Water Quality Bill Expires, But Advocates Say Fight is Not Over

West Virginia Public Broadcasting
15 March 2010
By Ben Adducchio

Several hundred bills didn’t make it to the governor’s desk this legislative session, including a bill to regulate the levels of
salts, minerals and metals in West Virginia streams.

Advocates of such changes promise the fight will continue however.

For two sessions in a row, a bill designed to set a limit on the amount of salt and minerals in state waters failed to reach the governor’s desk.

This time around, the bill did not make it out of the House Government Organization Committee.

Delegate Barbara Evans Fleischauer, D-Monongalia, is a sponsor of the bill. She is hopeful that a different approach will work.

“Our bill really was designed to require the DEP secretary to do that, and he has assured us that he is going to introduce regulations,” she
said.

“Although I’m disappointed, I think we are going to get to the same place anyway.”

Scott Mandirola is the Director of Water and Waste Management of the West Virginia Department of Environmental Protection.

He says the agency is addressing the issue.

“We will be having a water quality standard meeting, in the next couple of months, and we will have a public hearing as well,” he said.

“And then finalize it and submit it to the Legislative Rulemaking Review Committee.
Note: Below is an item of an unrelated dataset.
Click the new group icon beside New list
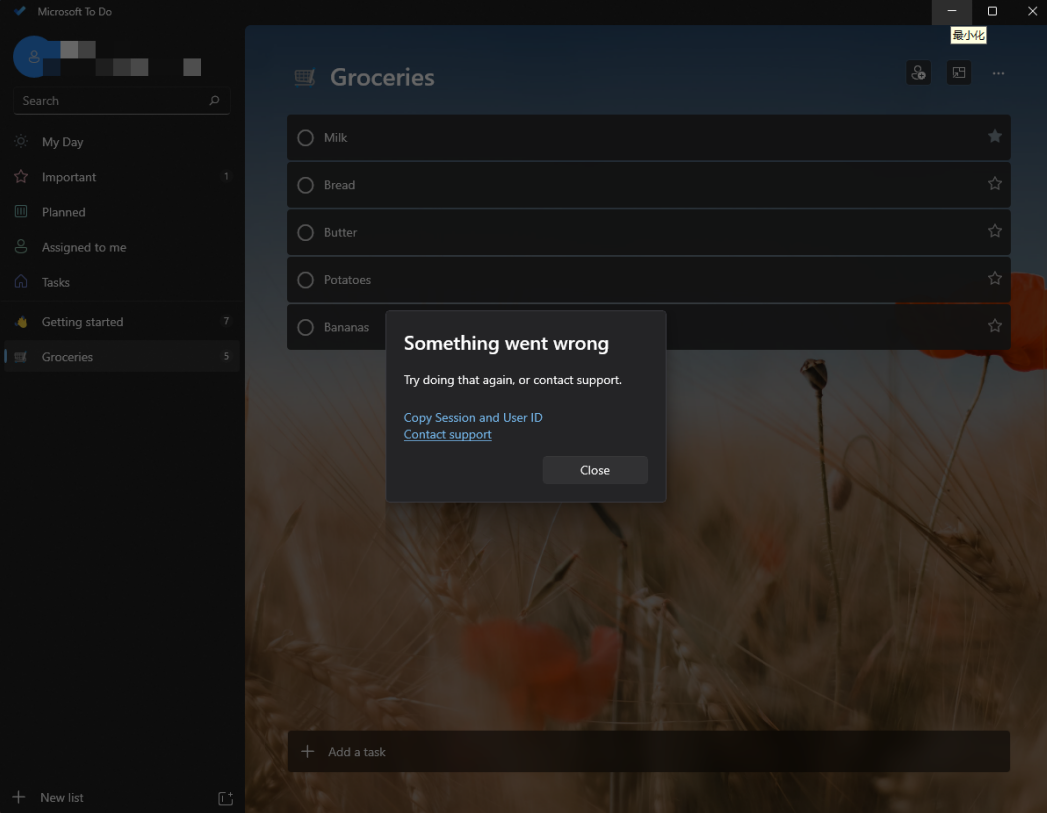The height and width of the screenshot is (813, 1047). 225,798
It’s something that needs to be put into place, and the time is right to move forward with a water standard for TDS.”

TDS stands for total dissolved solids.

These are the measurements of salts, minerals and metals dissolved in the water.

They can come from organic material but also from industrial activity, like mining and gas drilling.
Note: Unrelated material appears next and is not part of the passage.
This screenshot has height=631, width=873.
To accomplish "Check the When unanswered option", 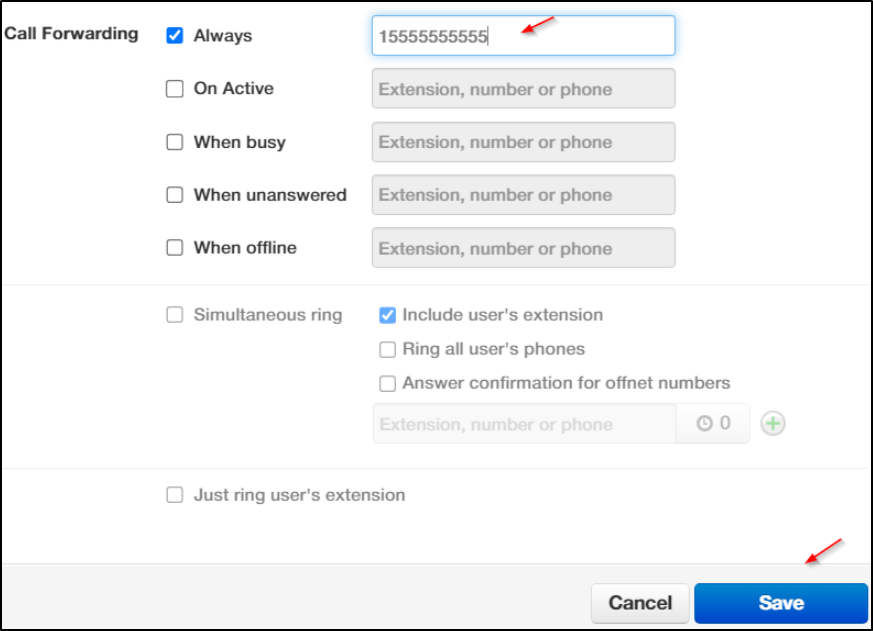I will click(175, 195).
The bill that never made it to the House or Senate floor this session would have limited TDS levels to 500 milligrams per liter of water.

Mandirola isn’t the only one who thinks the time is right for TDS limits.

Betty Wiley is the President of the Dunkard Creek Watershed Association, a grassroots environmental organization.

She says a TDS standard is past due.

“We can’t afford to wait; you can never afford to wait another year. It should have happened 50 years ago, but that doesn’t mean all is lost,” she said.

“It just means that it will be harder to catch up when they finally do have the right kinds of laws.”

Last September, thousands of fish died in Dunkard Creek, a stream in Monongalia County.

State officials point to toxins from a golden algae bloom as the culprit.

But other officials say mining discharges created the conditions for the algae to bloom.

Wiley and other residents living in the Dunkard Creek watershed believe stricter standards on total dissolved solids and other pollutants may have prevented the fish kill.

“There’s an awful lot of controversy about this TDS. Some sources say you can never remove all the things,” she said, “that there’s no effective way to do it, and it’s expensive.

But they never have been required to do that. And that’s just the way it is.”